*** Block opens ***

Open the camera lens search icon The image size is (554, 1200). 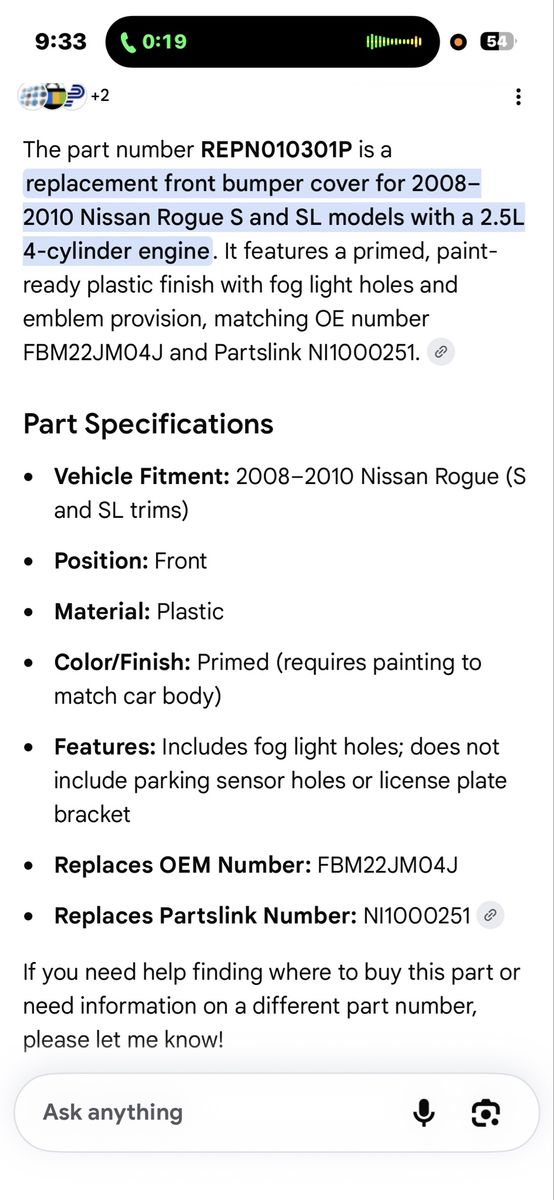486,1112
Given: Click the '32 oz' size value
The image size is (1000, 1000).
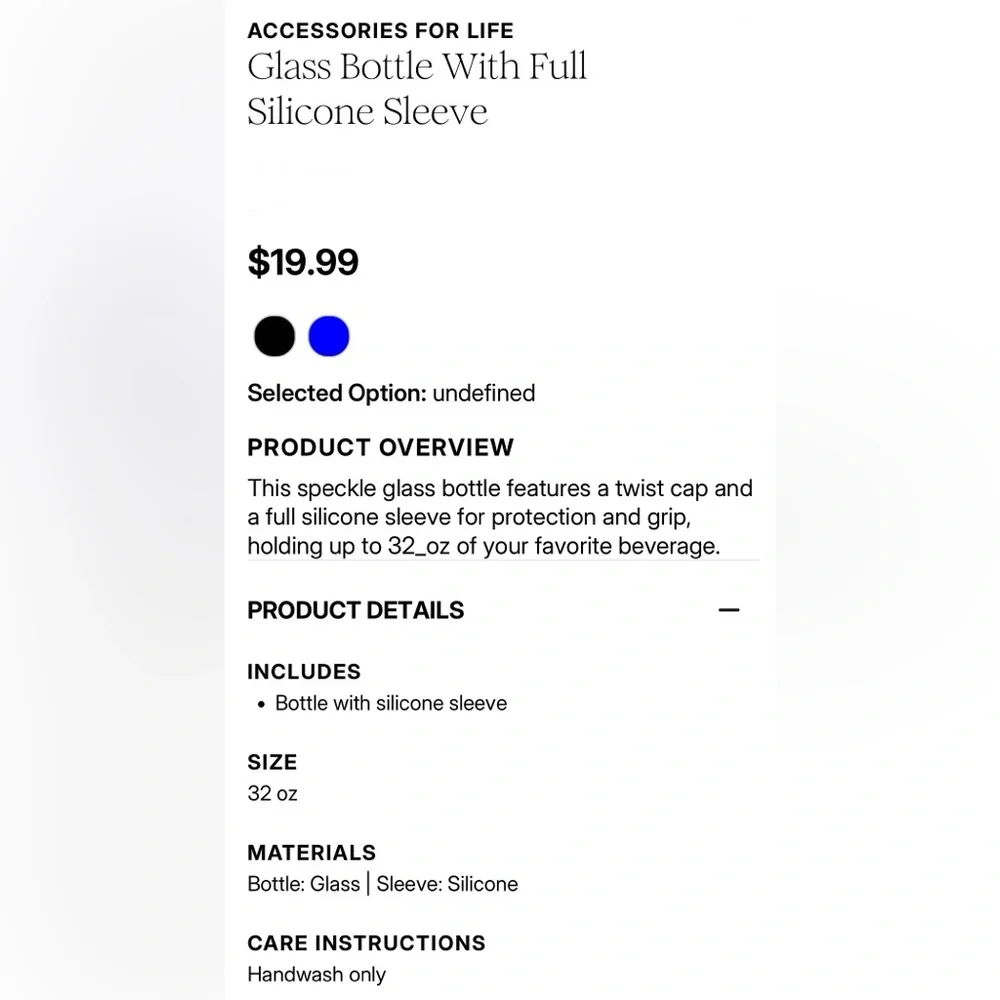Looking at the screenshot, I should coord(272,794).
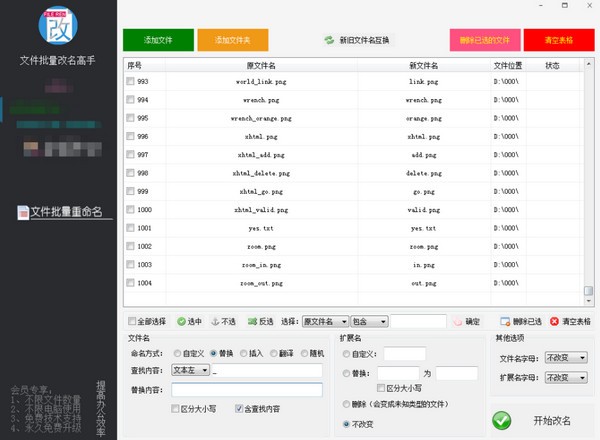Click the red 清空表格 icon below the table
The width and height of the screenshot is (600, 440).
tap(555, 322)
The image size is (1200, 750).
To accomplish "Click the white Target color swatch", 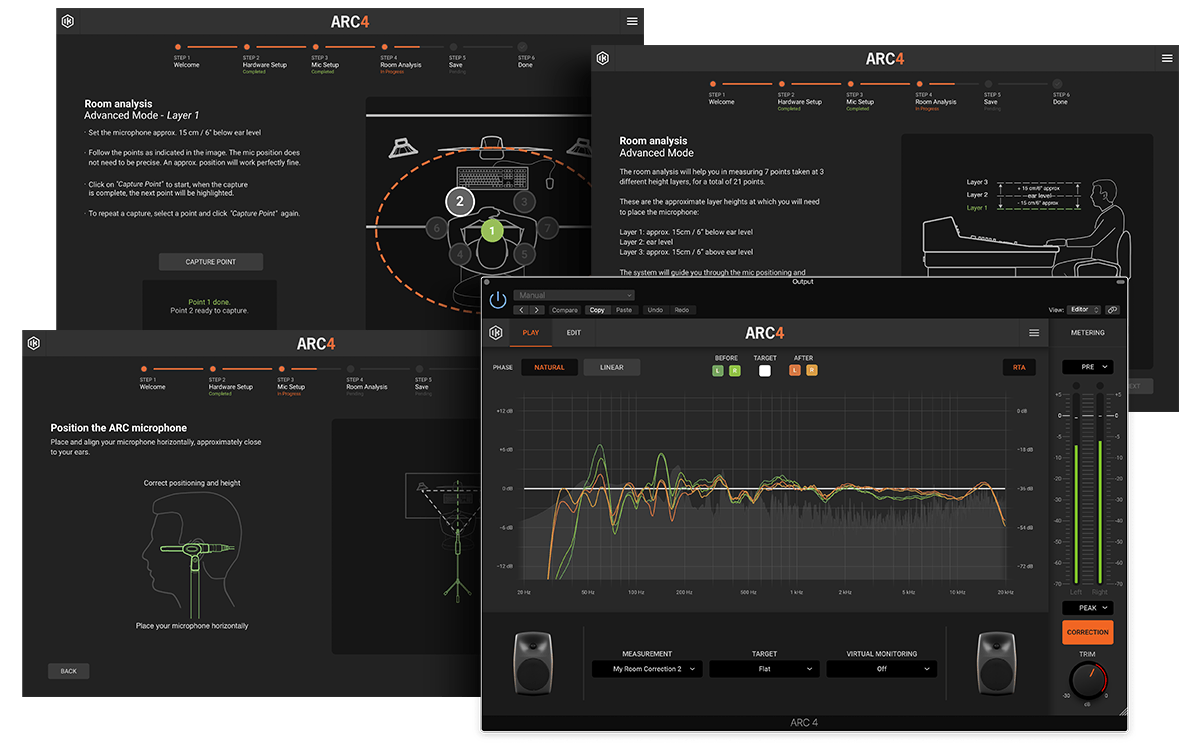I will click(x=765, y=370).
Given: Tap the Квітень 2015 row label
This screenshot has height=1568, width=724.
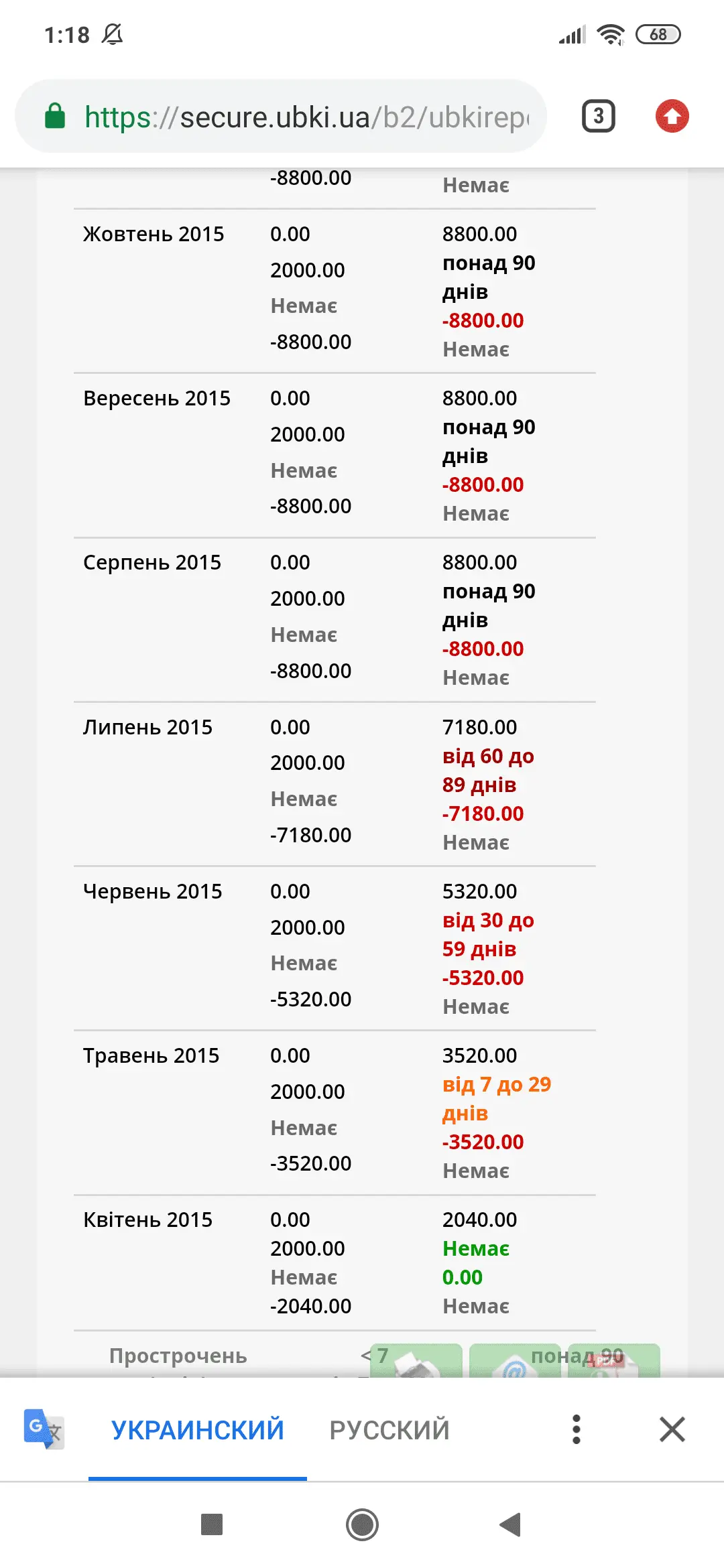Looking at the screenshot, I should tap(147, 1220).
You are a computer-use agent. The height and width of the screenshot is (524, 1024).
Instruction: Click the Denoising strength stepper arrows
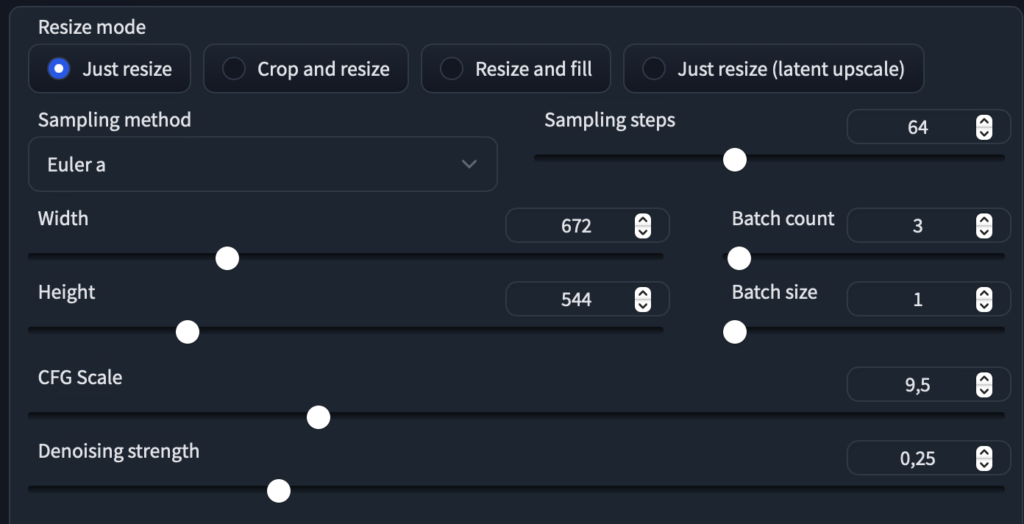pyautogui.click(x=984, y=459)
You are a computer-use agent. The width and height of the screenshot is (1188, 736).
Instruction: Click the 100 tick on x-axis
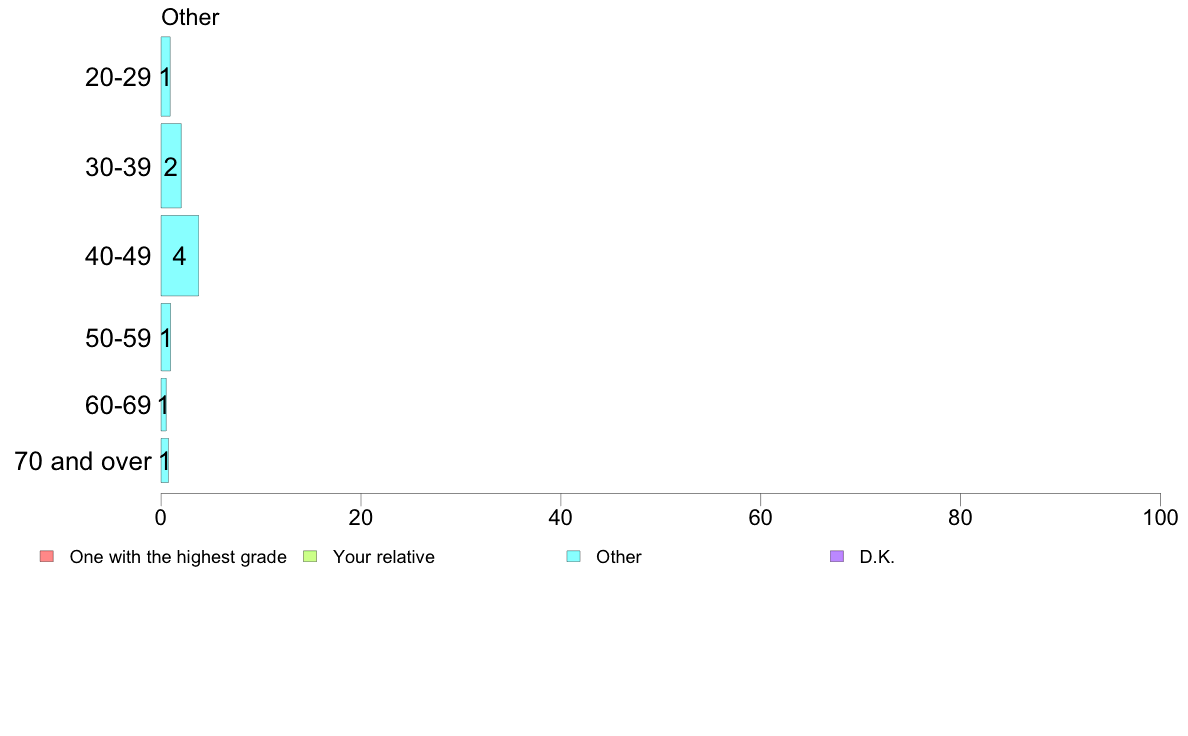pos(1160,518)
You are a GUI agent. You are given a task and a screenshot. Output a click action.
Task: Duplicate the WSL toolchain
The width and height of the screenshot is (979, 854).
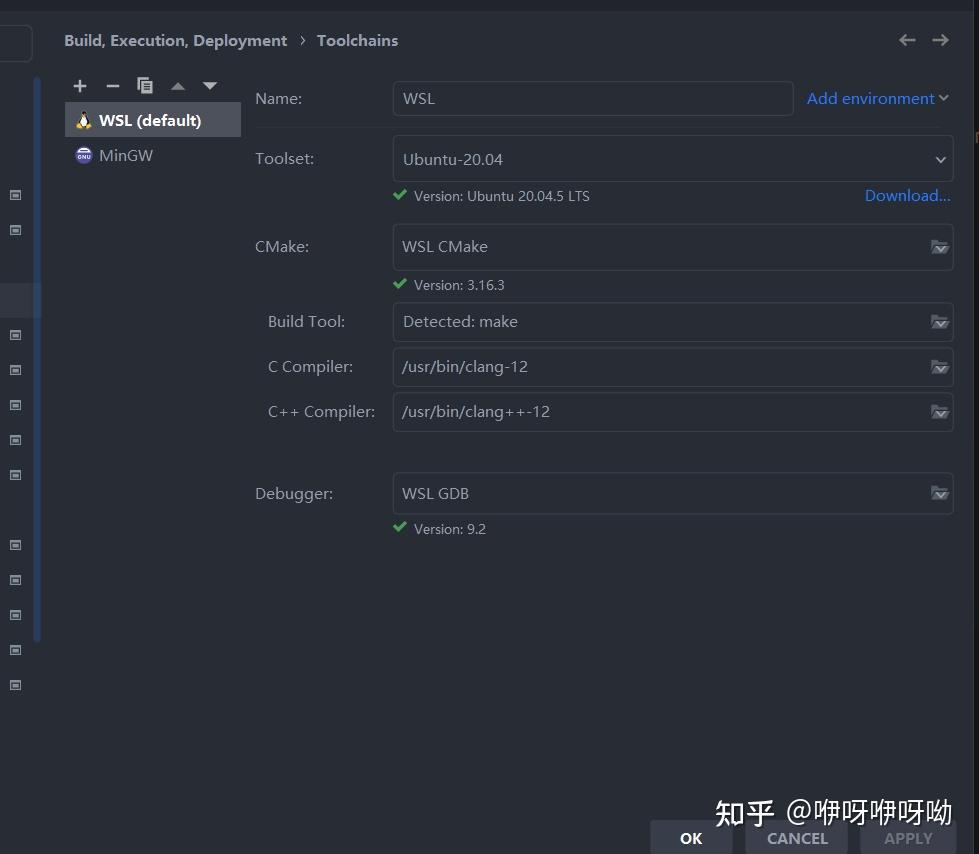[x=145, y=85]
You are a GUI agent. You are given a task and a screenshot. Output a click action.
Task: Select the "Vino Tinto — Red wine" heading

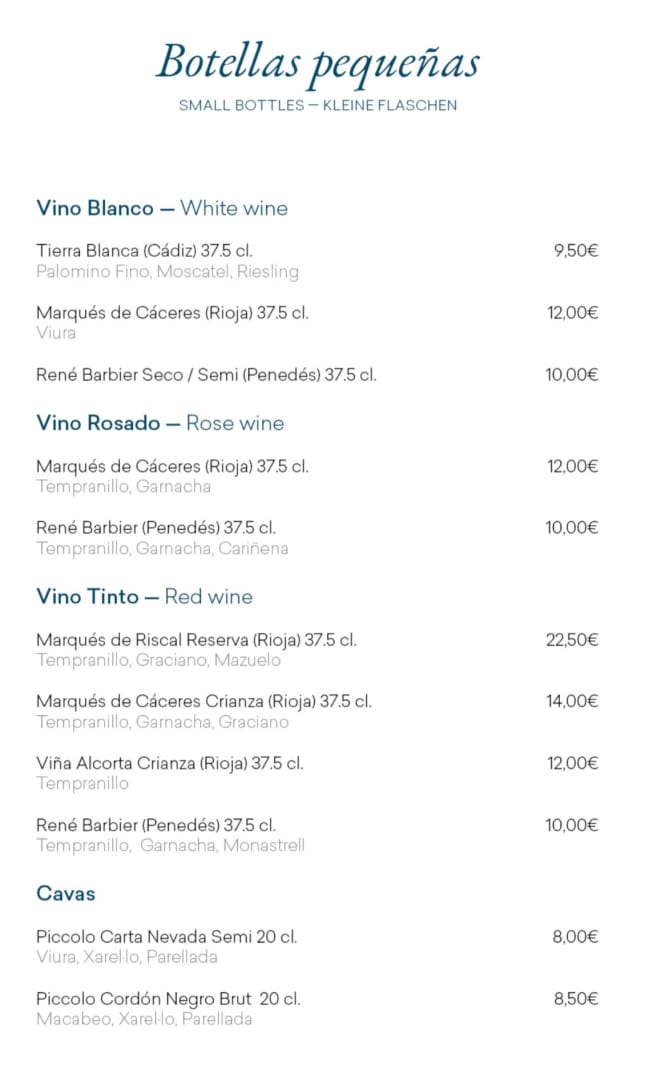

*** Block closes ***

### WHAT TO DO
Could you find every line in the records above that has the string "agent" and copy it?

### FINISHED EXERCISE
You are a computer-use agent. The height and width of the screenshot is (524, 1024).
You are a computer-use agent. The width and height of the screenshot is (1188, 736).
You are a GUI agent. You are given a task and a screenshot. Output a click action.
You are a GUI agent. You are given a task and a screenshot. Output a click action.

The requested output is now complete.